» **Directions**
(1) List every key that the loop over `logins` assigns in each user dictionary of the JupyterHub notebook extract below.
(2) Continue the JupyterHub notebook extract below, starting after its final line.

» **Page extract**
----------

Use `names` library https://pypi.org/project/names/

In [None]:
!pip install names

In [None]:
import names

In [None]:
users = []
for login in logins:
    user = {}
    user['login'] = login
    user['name'] = names.get_full_name()
    user['email'] = login + '@gsom.spbu.ru'
    users.append(user)
users[0]

In [None]:
df_users = pd.DataFrame(users)
df_users.head()

In [None]:
df.shape

In [None]:
df_users.to_csv('users.csv', sep=';', encoding='utf-8', index=False)

#### 4.2. JupyterHub instances table

In [None]:
df_instances = df[[
    'hub',
    'img',
    'host'
]].reset_index(drop=True)
df_instances.head()

In [None]:
df_instances.shape

In [None]:
df_instances.drop_duplicates(inplace=True)
df_instances.reset_index(drop=True, inplace=True)
df_instances.shape

In [None]:
df_instances.head()

In [None]:
df_instances.to_csv('instances.csv', sep=';', encoding='utf-8', index=False)

#### 4.3. JupyterHub events table

### <font color='red'>HOME ASSIGNMENT</font>

In [None]:
# Your code will be here
# create a table `events` with columns `event_code`, `event_type`, `log`
# drop duplicates and save it to CSV file to import to database later 

#### 4.4. JupyterHub logs table

In [None]:
df.head()

----------

» **Record set**
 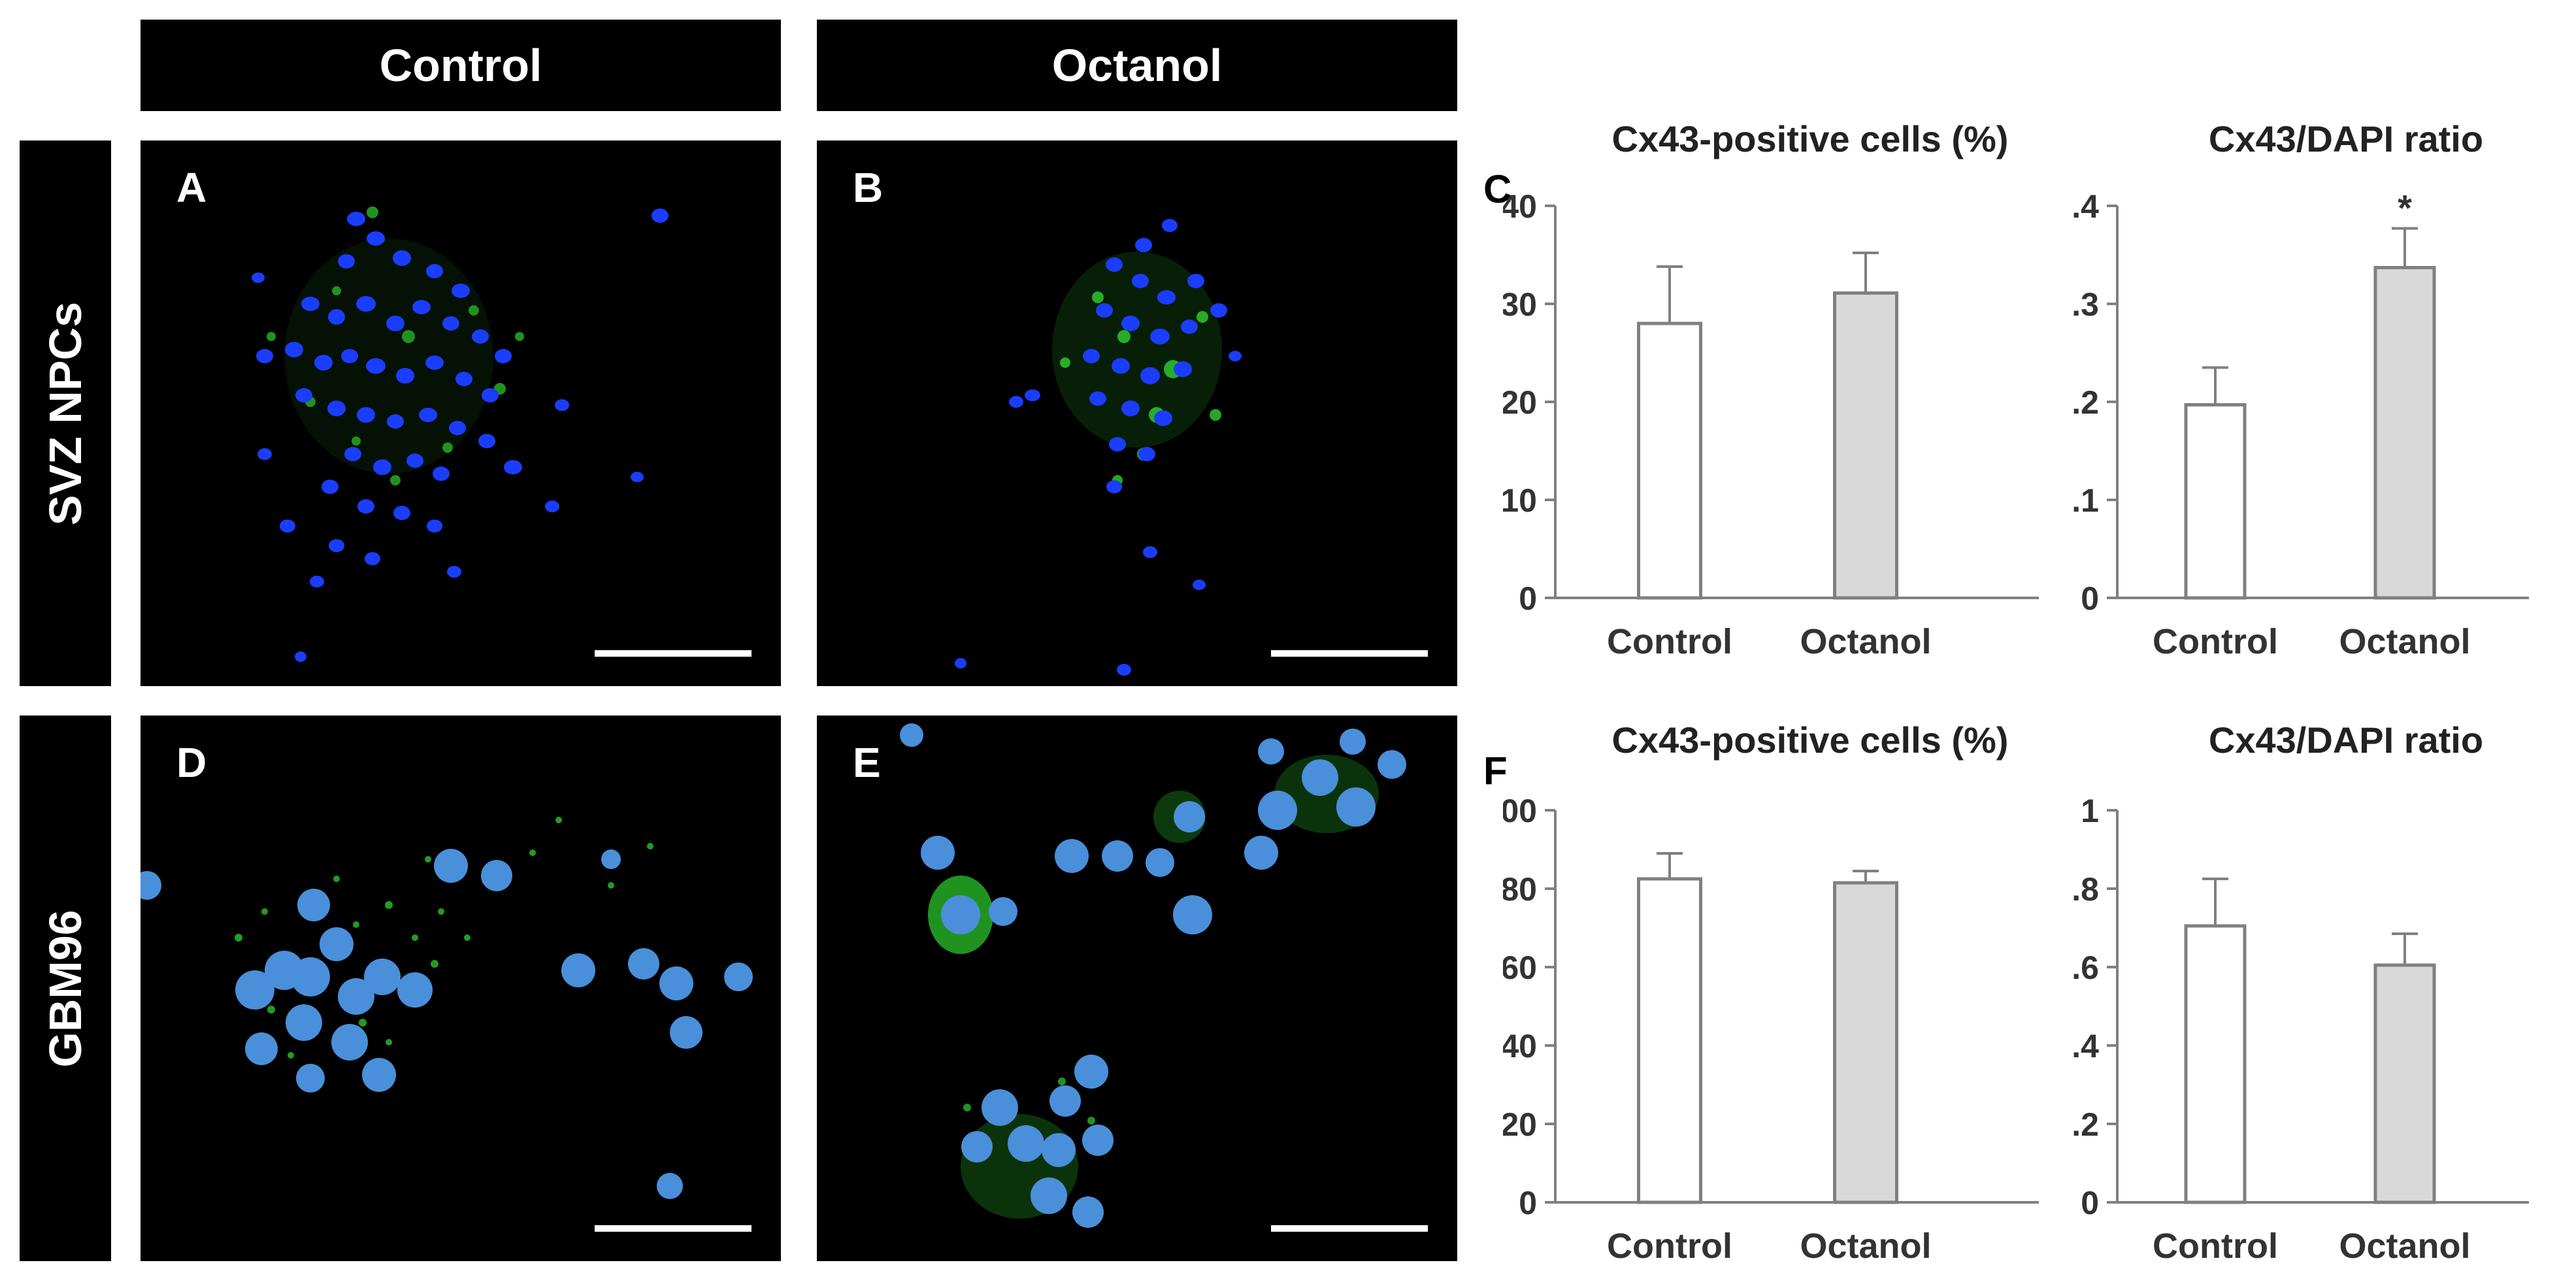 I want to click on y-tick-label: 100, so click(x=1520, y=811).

----------

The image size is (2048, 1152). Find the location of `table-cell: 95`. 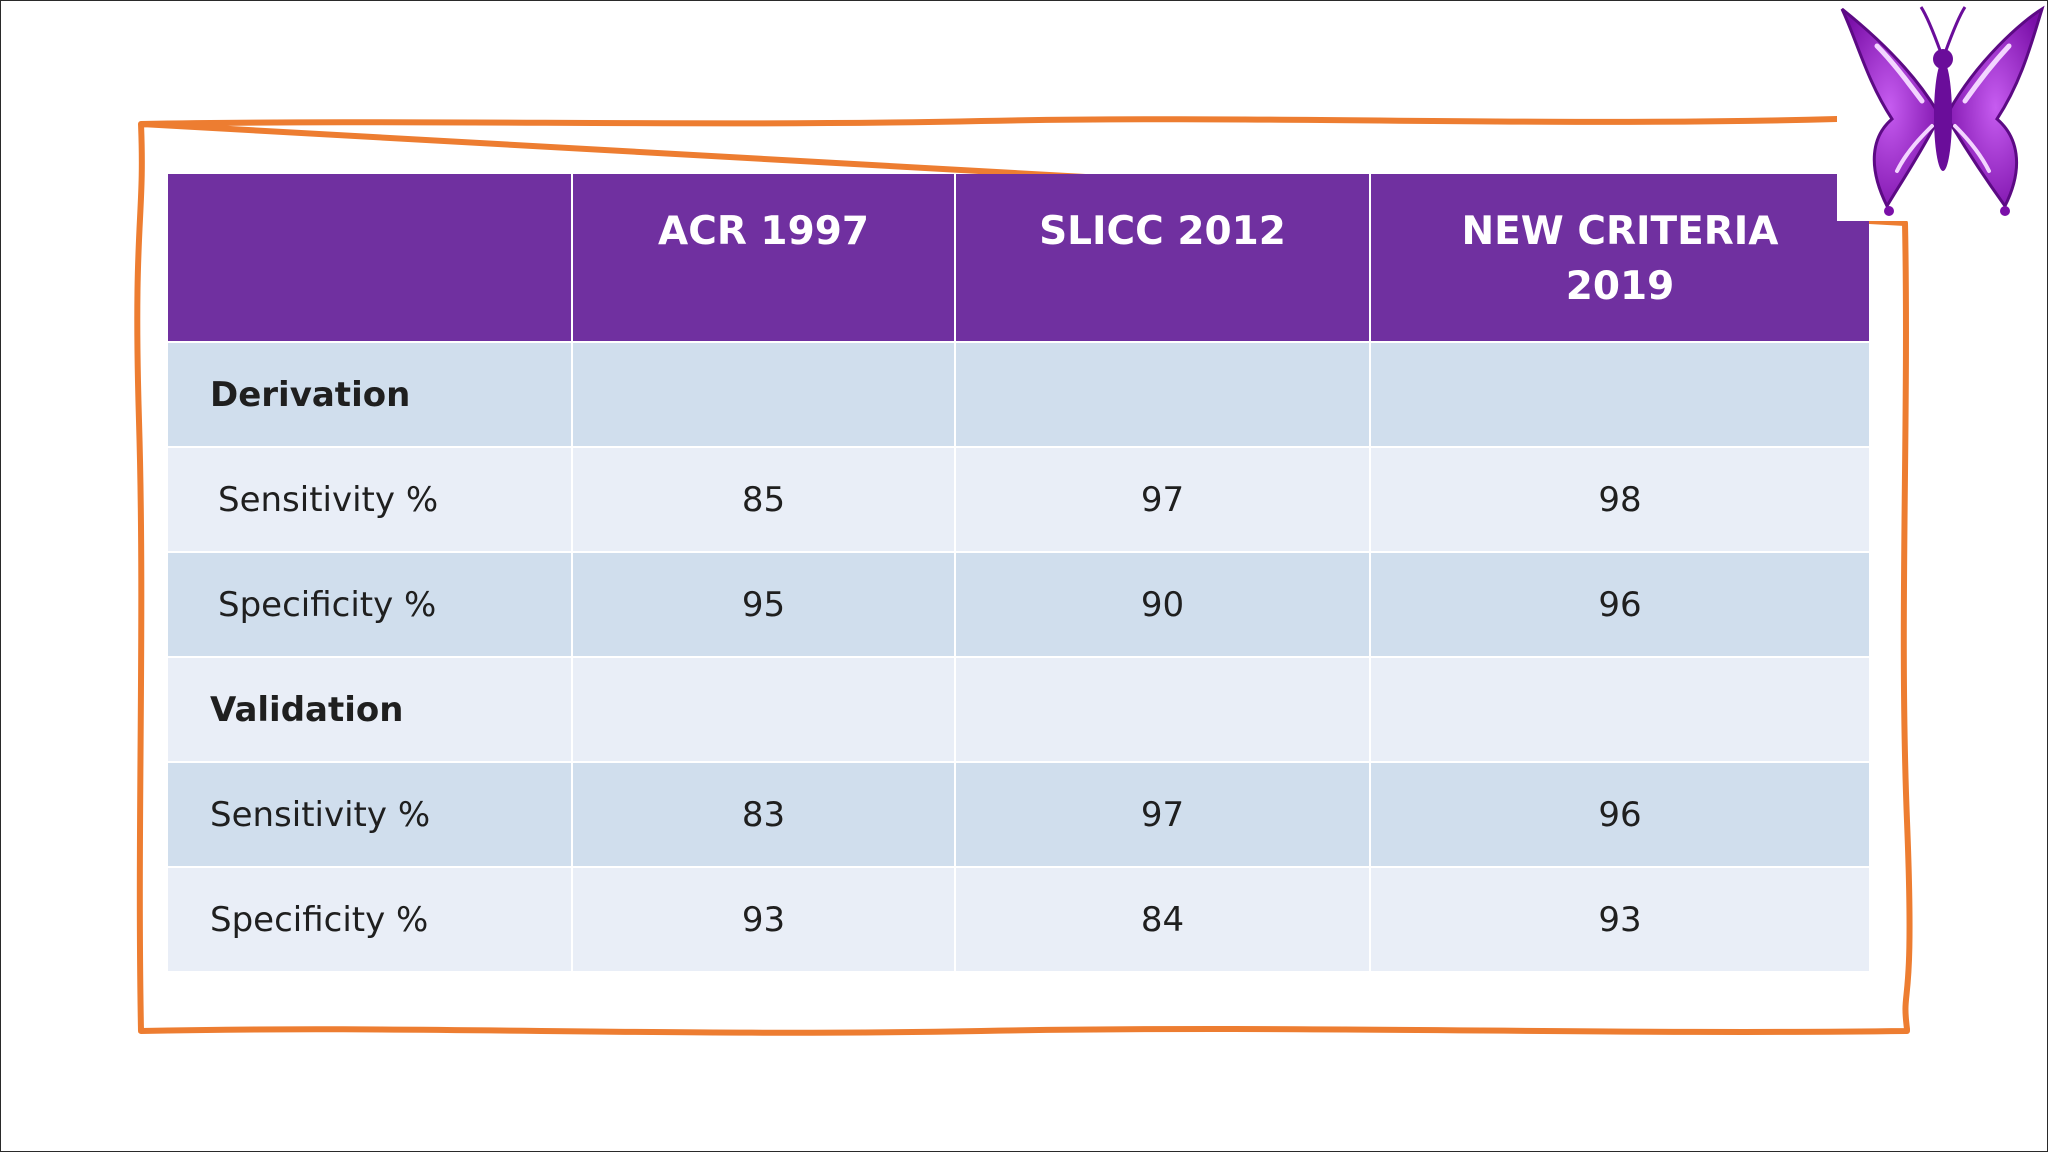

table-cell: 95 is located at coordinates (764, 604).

----------

» **Answers given**
(1) login, name, email

(2)
In [None]:
# NOTE that it is an example
# you will need to keep only `event_code` column as a key
# and remove `event_type` and `log` columns
# for data normalization

df_logs = df[[
    'timestamp',
    'hub',
    'event_code',
    'event_type',   # to be removed
    'log',          # to be removed
    'user'
]].reset_index(drop=True)
df_logs.head()

In [None]:
df_logs.index.name = 'idx'
df_logs.to_csv('logs.csv', sep=';', encoding='utf-8', index=True)

### 5. Toy ETL pipeline

Will create a script like a true data engineers!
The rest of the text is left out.